Jorge Sosa - Especial para Los Andes
“Si lo verde tuviera otro nombre, debería llamarse rocío”, dice el queridísimo Armando Tejada Gómez en una de sus zambas, una de la más bellas del cancionero folklórico argentino: “Zamba del laurel”, con música del enorme talento salteño, el Cuchi Leguizamón.
Sabemos bien que el verde siempre fue aliado de la vida, pero en nuestra provincia su valor es mayor, en nuestra provincia el verde vale doble.
Porque esto no es la Mesopotamia argentina donde el verde es tanto, tan profuso, tan dominante que hasta llega a molestar. Esto es, en parte era, un desierto: el Cuyum Mapú de los mapuches, o sea, “El País de las Arenas”. Aquí al verde hubo que conseguirlo, hubo que luchar por él. No pintó la naturaleza por voluntad propia nuestros vergeles, tuvimos que convencerla a fuerza de constancia para que lo hiciera. Y no fue mucho lo que conseguimos. Solamente el 5 % de la superficie de Mendoza posee el verde de los cultivos, el resto sigue estando en manos del secano y la montaña.
Plantamos y plantamos, con algunos cuidados en torno a qué plantábamos. Por eso plantamos el árbol más desinteresado el plata-no, el árbol que debería estar en nuestro escudo y nuestra bandera: el palo borracho, y el árbol de algunos funcionarios: el algo-robo.
Verde es la naturaleza, verde es la esperanza, lo que crece es verde, primavera es verde y son verde son los mapas cuando indican vegetación. Pero no es solamente una ligazón intelectual, es también sensitiva, de los sentidos. Cuando estamos rodeado de verde, cuando vemos verde, comienza a funcionar en nuestro interior un código de placidez, de bonanza, de bienestar. Cuando vemos verde vemos algo bueno.
----------------
▶ [TAREAS POR HACER]
[1] En el texto sobre el verde en Mendoza, haz una lista de todo lo que el párrafo que empieza con «Verde es la naturaleza» dice que es verde.
[2] Sigue el texto sobre el verde en Mendoza desde donde termina.
Las filas no tienen nada que ver con esto.

▶ [DATOS PARA ANALIZAR]
----------------
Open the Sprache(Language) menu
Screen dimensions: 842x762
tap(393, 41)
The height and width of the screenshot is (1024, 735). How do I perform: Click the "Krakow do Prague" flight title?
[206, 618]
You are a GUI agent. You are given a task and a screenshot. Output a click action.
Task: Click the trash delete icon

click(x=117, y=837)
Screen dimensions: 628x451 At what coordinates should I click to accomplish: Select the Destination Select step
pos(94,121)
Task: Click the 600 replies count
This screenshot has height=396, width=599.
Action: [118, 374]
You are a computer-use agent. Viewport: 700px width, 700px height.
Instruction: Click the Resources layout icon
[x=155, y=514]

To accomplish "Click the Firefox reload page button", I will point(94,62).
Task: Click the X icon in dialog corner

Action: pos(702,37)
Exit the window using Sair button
----------------
▶ [RESPUESTAS]
[1]
- la naturaleza
- la esperanza
- lo que crece
- primavera
- los mapas cuando indican vegetación

[2]
Entonces en nuestro interior subcutáneo, donde se resuelven los sentidos, ocurren cosas que nos reconfortan. No nos damos cuenta porque la habitualidad nos lo hace pasar desapercibido pero para el cerebro no, ver verde es mandarnos un buen mensaje de optimismo.
A veces pasamos días enteros, por no decir semanas y meses lejanos del verde. Encapsulados en una oficina, un taller, un recinto hostil en donde cada una de nuestras miradas nos devuelve hostilidad. Lo que vemos nos predispone a no ver lo bueno, nos condiciona a ser como eso que nos rodea, muebles y papeles en una oficina, máquinas y herramientas en un taller, cemento y asfalto andando por el centro.
¿Se acuerdan de Baldomero Fernández Moreno? “Setenta balcones y ninguna flor”. Yo he llegado a contar más de cien sin un verde, un minúsculo verde que le de noticias de la vida a la vida.
En Mendoza el verde es casi un milagro, si no fuera porque los hombres tuvieron mucho que ver. Cada verde en Mendoza es un monumento a la fe.
Aquel que regaba cuando la plantita era minúscula ya estaba pensando en su estallido de verde de futuro.
¿Por qué piensa usted que la gente del campo es de otra forma, más apacible, más amable, más diáfana? Puede haber muchas explicaciones pero una de ellas es el verde.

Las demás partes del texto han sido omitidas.